> [Records shown]
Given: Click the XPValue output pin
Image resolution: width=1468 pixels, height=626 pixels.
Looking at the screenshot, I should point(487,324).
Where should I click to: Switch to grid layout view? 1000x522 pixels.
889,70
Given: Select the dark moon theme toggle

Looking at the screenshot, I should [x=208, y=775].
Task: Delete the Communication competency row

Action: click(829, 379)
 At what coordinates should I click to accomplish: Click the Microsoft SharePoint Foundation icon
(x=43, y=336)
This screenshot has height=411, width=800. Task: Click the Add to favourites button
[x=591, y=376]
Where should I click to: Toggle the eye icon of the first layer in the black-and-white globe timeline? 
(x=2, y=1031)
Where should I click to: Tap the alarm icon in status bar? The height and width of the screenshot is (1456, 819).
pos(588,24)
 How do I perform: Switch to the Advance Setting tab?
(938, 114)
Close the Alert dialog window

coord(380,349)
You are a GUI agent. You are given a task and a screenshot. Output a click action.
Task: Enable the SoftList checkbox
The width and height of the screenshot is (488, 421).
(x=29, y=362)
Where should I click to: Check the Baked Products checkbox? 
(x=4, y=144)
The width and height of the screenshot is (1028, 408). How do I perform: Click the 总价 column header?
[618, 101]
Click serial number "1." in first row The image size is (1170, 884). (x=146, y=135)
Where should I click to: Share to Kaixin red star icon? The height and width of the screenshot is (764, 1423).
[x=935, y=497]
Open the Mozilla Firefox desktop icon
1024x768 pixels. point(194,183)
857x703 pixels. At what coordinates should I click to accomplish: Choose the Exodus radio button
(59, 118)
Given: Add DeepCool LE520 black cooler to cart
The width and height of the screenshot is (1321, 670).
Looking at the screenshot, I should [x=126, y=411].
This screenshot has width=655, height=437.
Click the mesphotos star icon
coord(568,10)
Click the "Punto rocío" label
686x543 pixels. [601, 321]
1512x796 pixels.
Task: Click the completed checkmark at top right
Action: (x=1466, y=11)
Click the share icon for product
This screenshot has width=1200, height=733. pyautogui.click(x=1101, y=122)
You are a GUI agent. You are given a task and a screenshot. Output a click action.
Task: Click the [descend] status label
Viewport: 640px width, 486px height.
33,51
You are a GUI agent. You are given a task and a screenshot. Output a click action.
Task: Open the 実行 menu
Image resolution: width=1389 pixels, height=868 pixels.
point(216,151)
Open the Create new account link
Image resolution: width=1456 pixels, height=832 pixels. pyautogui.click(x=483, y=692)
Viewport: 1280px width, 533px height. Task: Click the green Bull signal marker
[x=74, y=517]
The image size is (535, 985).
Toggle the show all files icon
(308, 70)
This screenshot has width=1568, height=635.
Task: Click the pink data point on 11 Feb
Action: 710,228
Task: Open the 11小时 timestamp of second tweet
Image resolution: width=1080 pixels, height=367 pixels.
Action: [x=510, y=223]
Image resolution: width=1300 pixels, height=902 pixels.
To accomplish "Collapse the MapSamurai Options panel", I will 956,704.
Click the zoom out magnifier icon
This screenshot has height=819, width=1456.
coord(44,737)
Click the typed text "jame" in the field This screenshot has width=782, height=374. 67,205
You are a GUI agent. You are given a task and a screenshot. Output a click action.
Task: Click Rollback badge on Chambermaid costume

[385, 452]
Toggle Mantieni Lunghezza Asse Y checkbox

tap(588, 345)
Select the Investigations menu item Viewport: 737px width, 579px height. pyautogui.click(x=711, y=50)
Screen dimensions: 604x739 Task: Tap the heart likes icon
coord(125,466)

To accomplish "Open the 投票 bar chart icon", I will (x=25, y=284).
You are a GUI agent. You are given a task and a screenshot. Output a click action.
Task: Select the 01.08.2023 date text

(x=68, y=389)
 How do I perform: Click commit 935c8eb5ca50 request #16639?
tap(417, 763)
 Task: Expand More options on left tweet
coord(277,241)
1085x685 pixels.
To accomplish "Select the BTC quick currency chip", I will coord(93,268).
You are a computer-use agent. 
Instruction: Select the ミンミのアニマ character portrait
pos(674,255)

> [Work required] Send back all the records above word for word.

> [Result of the task]
Given: Click the XPValue output pin
Image resolution: width=1468 pixels, height=626 pixels.
Looking at the screenshot, I should point(487,324).
Where should I click to: Switch to grid layout view? 1000x522 pixels.
889,70
Given: Select the dark moon theme toggle

Looking at the screenshot, I should [x=208, y=775].
Task: Delete the Communication competency row

Action: click(829, 379)
 At what coordinates should I click to accomplish: Click the Microsoft SharePoint Foundation icon
(x=43, y=336)
This screenshot has height=411, width=800. Task: Click the Add to favourites button
[x=591, y=376]
Where should I click to: Toggle the eye icon of the first layer in the black-and-white globe timeline? 
(x=2, y=1031)
Where should I click to: Tap the alarm icon in status bar? The height and width of the screenshot is (1456, 819).
pos(588,24)
 How do I perform: Switch to the Advance Setting tab?
(938, 114)
Close the Alert dialog window

coord(380,349)
You are a GUI agent. You are given a task and a screenshot. Output a click action.
Task: Enable the SoftList checkbox
The width and height of the screenshot is (488, 421).
(x=29, y=362)
Where should I click to: Check the Baked Products checkbox? 
(x=4, y=144)
The width and height of the screenshot is (1028, 408). How do I perform: Click the 总价 column header?
[618, 101]
Click serial number "1." in first row The image size is (1170, 884). (x=146, y=135)
Where should I click to: Share to Kaixin red star icon? The height and width of the screenshot is (764, 1423).
[x=935, y=497]
Open the Mozilla Firefox desktop icon
1024x768 pixels. point(194,183)
857x703 pixels. At what coordinates should I click to accomplish: Choose the Exodus radio button
(59, 118)
Given: Add DeepCool LE520 black cooler to cart
The width and height of the screenshot is (1321, 670).
Looking at the screenshot, I should [x=126, y=411].
This screenshot has width=655, height=437.
Click the mesphotos star icon
coord(568,10)
Click the "Punto rocío" label
686x543 pixels. [601, 321]
1512x796 pixels.
Task: Click the completed checkmark at top right
Action: (x=1466, y=11)
Click the share icon for product
This screenshot has width=1200, height=733. pyautogui.click(x=1101, y=122)
You are a GUI agent. You are given a task and a screenshot. Output a click action.
Task: Click the [descend] status label
Viewport: 640px width, 486px height.
33,51
You are a GUI agent. You are given a task and a screenshot. Output a click action.
Task: Open the 実行 menu
Image resolution: width=1389 pixels, height=868 pixels.
point(216,151)
Open the Create new account link
Image resolution: width=1456 pixels, height=832 pixels. pyautogui.click(x=483, y=692)
Viewport: 1280px width, 533px height. Task: Click the green Bull signal marker
[x=74, y=517]
The image size is (535, 985).
Toggle the show all files icon
(308, 70)
This screenshot has width=1568, height=635.
Task: Click the pink data point on 11 Feb
Action: 710,228
Task: Open the 11小时 timestamp of second tweet
Image resolution: width=1080 pixels, height=367 pixels.
Action: [x=510, y=223]
Image resolution: width=1300 pixels, height=902 pixels.
To accomplish "Collapse the MapSamurai Options panel", I will 956,704.
Click the zoom out magnifier icon
This screenshot has height=819, width=1456.
coord(44,737)
Click the typed text "jame" in the field This screenshot has width=782, height=374. 67,205
You are a GUI agent. You are given a task and a screenshot. Output a click action.
Task: Click Rollback badge on Chambermaid costume

[385, 452]
Toggle Mantieni Lunghezza Asse Y checkbox

tap(588, 345)
Select the Investigations menu item Viewport: 737px width, 579px height. pyautogui.click(x=711, y=50)
Screen dimensions: 604x739 Task: Tap the heart likes icon
coord(125,466)

To accomplish "Open the 投票 bar chart icon", I will (x=25, y=284).
You are a GUI agent. You are given a task and a screenshot. Output a click action.
Task: Select the 01.08.2023 date text

(x=68, y=389)
 How do I perform: Click commit 935c8eb5ca50 request #16639?
tap(417, 763)
 Task: Expand More options on left tweet
coord(277,241)
1085x685 pixels.
To accomplish "Select the BTC quick currency chip", I will coord(93,268).
You are a computer-use agent. 
Instruction: Select the ミンミのアニマ character portrait
pos(674,255)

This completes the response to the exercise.